▸ **The input**:
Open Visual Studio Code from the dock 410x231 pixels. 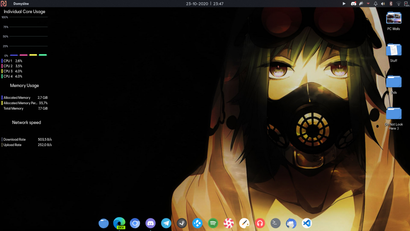(x=307, y=223)
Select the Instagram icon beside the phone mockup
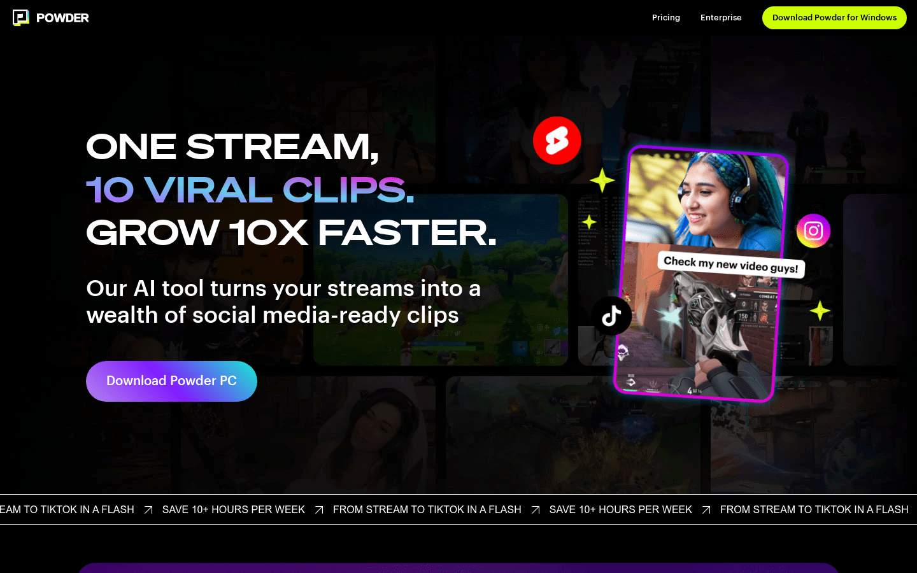Viewport: 917px width, 573px height. coord(813,230)
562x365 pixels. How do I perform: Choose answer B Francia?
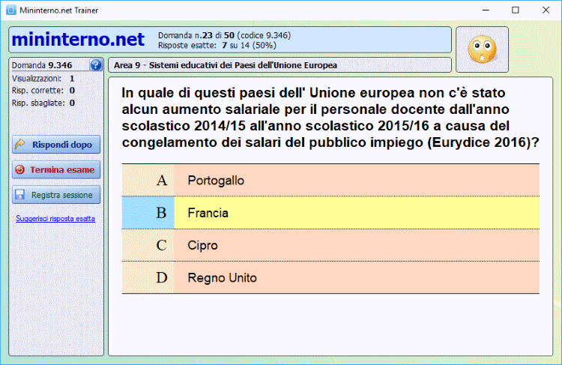pos(356,213)
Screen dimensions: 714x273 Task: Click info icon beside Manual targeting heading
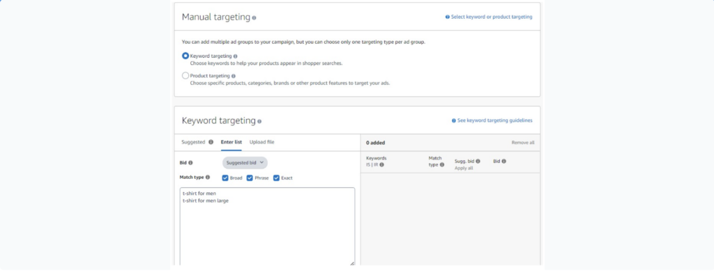[254, 17]
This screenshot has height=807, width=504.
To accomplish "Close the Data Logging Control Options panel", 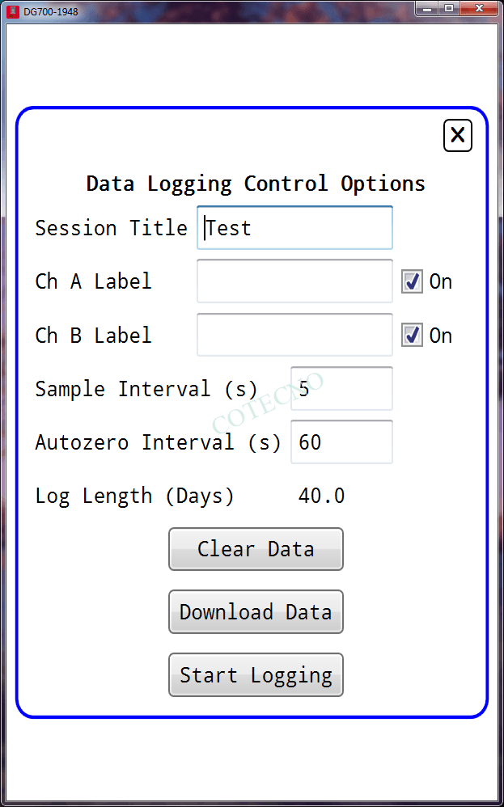I will 458,135.
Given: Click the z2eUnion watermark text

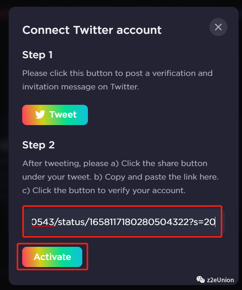Looking at the screenshot, I should [x=220, y=280].
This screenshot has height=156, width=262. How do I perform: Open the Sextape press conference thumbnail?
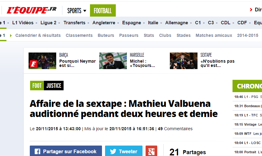pyautogui.click(x=184, y=61)
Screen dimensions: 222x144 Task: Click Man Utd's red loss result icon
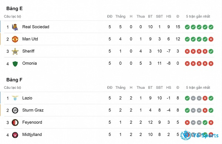pos(211,39)
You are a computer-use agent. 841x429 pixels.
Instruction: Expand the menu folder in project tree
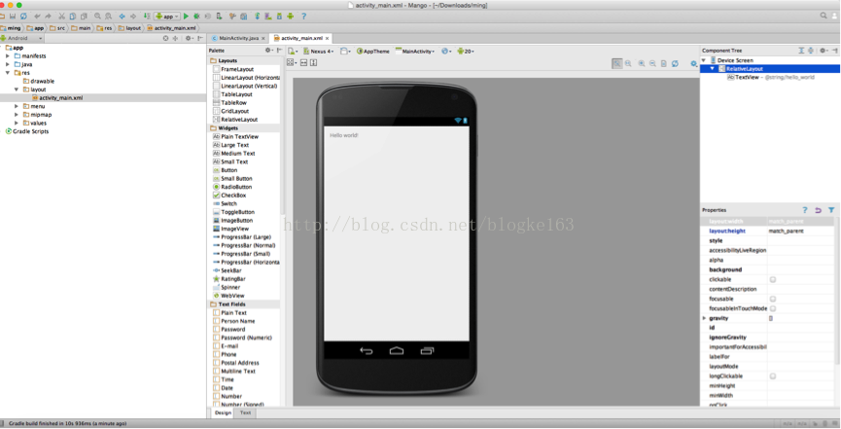[17, 106]
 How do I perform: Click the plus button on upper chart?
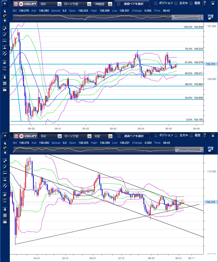coord(5,4)
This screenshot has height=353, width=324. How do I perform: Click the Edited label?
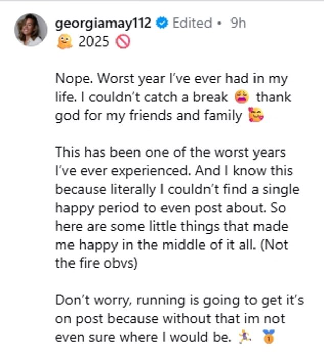pyautogui.click(x=192, y=24)
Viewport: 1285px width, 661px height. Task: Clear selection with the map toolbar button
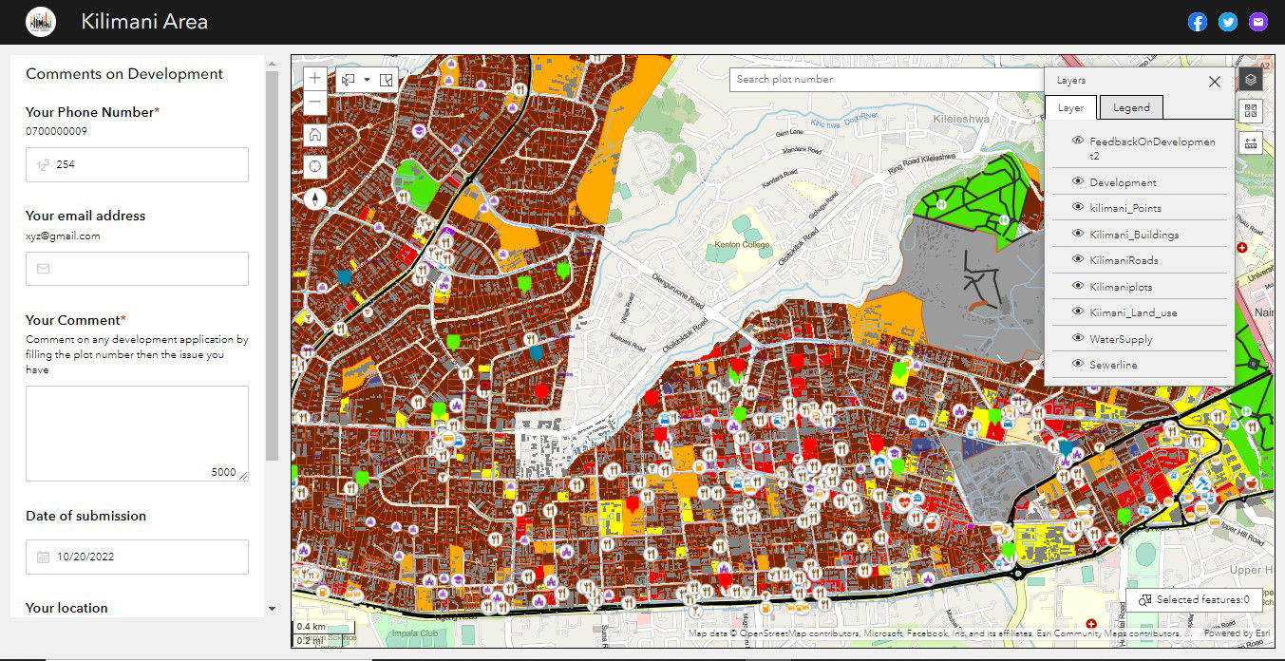pos(386,80)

▸ **Required work**: The line containing "Screen dimensions: 222x144" marks the start: set down exactly that line and every line after it through the last line of the data, without any pictures.

▸ **Response for this exercise**:
Screen dimensions: 222x144 Task: Click Man Utd's red loss result icon
pos(211,39)
You are a computer-use agent. 841x429 pixels.
Instruction: Expand the menu folder in project tree
[17, 106]
 How do I perform: Click the plus button on upper chart?
coord(5,4)
This screenshot has height=353, width=324. How do I perform: Click the Edited label?
pyautogui.click(x=192, y=24)
Viewport: 1285px width, 661px height. Task: Clear selection with the map toolbar button
pos(386,80)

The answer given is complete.